American actor (born 1958)

Michael Zarnock (born April 21, 1958 in Utica, New York) is an American writer of collector guides and articles about Hot Wheels toy cars and accessories. Zarnock is known for a massive Hot Wheels collection that earned him a Guinness World Record title in 2003 and 2007 for owning the largest collection of different model cars (8,128) and is featured in the 2008 "Ripley's Believe It or Not!" book Prepare to Be Shocked. And the 2011 "Ripley's Believe It or Not!" book "Utterly Crazy!" By his own account he has collected more than 20,000 toy cars; From 2004 to 2010 some had been on display at the Children's Museum of Utica, New York. The local Utica newspaper reported Zarnock as saying: "I’ve been in love with Hot Wheels since 1968."

==Life and work==
Born into a working-class family, Zarnock worked 45 hours a week as an auto mechanic while attending John F. Kennedy High School in Utica, New York, where he graduated in 1976. As a teenager he raced Motocross; while still in high school he built and drove show cars and drag cars.

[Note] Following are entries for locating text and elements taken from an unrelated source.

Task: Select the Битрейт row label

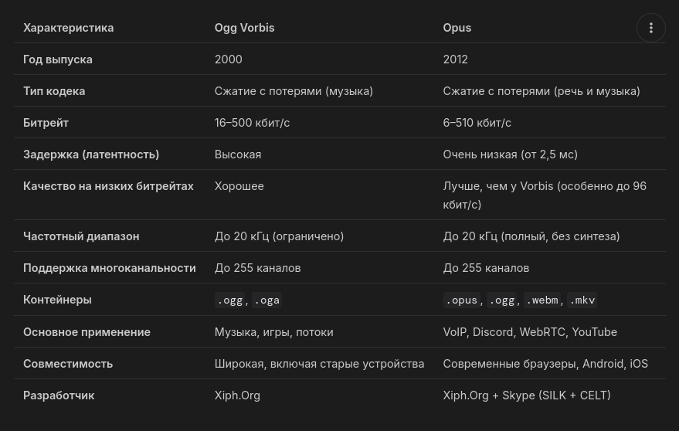Action: [x=46, y=123]
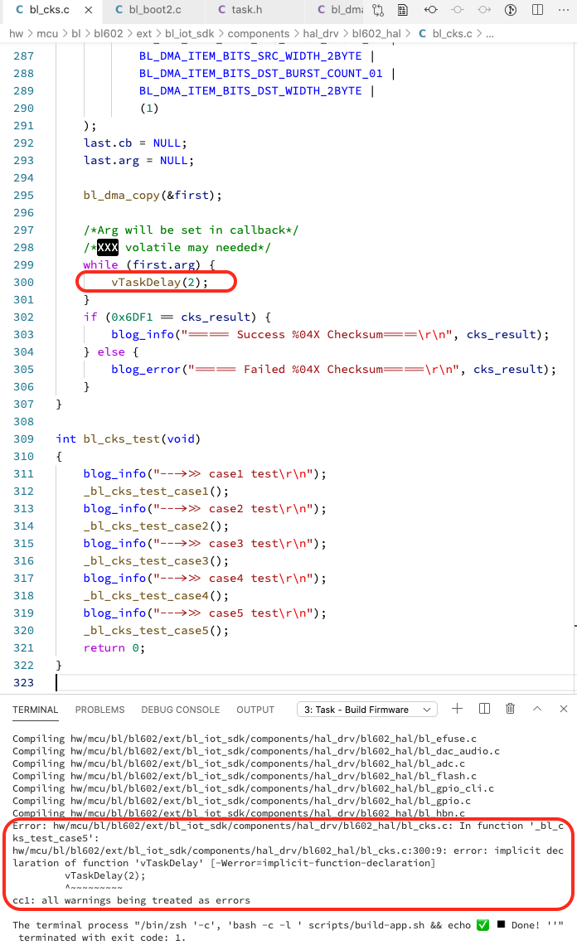Viewport: 577px width, 945px height.
Task: Open the DEBUG CONSOLE panel tab
Action: click(x=180, y=710)
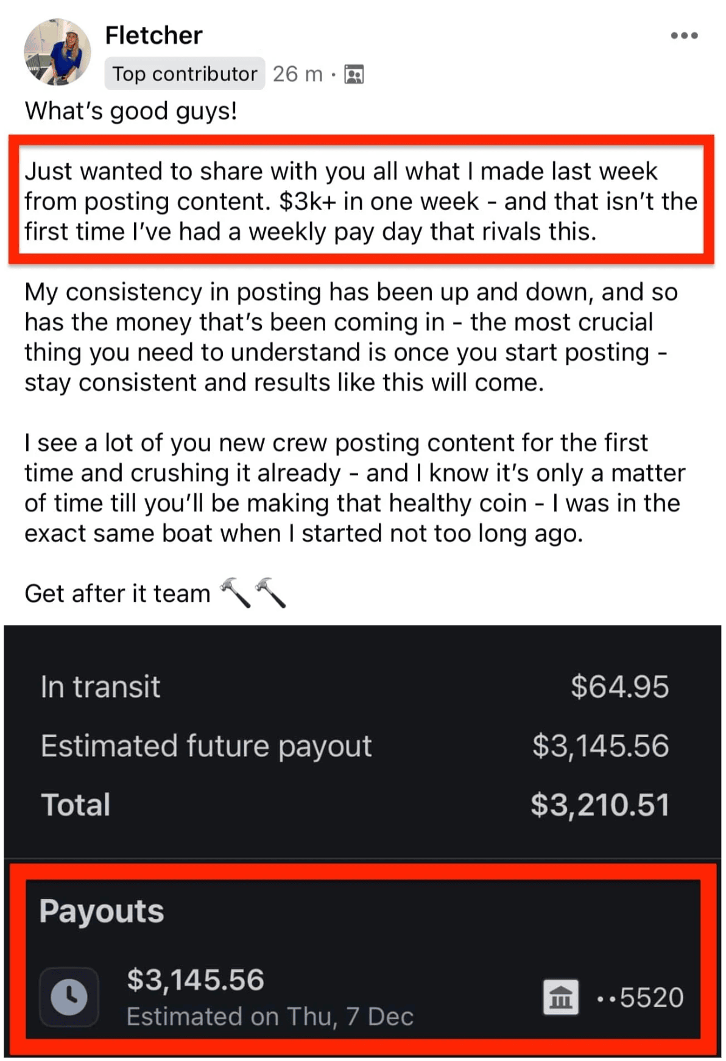The height and width of the screenshot is (1061, 726).
Task: Select the Top contributor badge
Action: tap(185, 74)
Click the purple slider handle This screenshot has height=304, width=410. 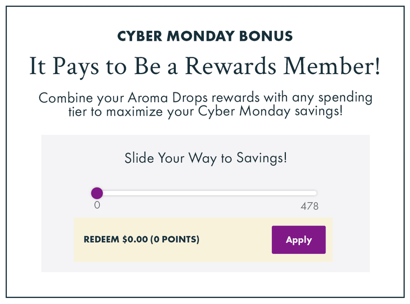point(97,193)
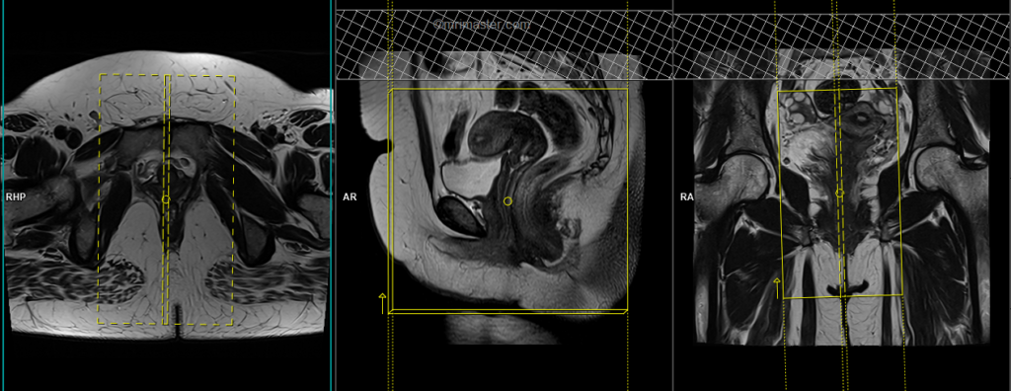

Some of the drag cars were used by other people for illegal street races; Zarnock claims that at one such unsanctioned street race he was kidnapped for a time. This story made its way all the way out to Los Angeles where he was asked to write it as a screenplay for actor–producer Christopher Titus. Zarnock later rewrote the script for publication as a novel.

Zarnock's is the author of the Ultimate Guide to Hot Wheels Variations Krause, now out of print after two printings (2002 and 2003).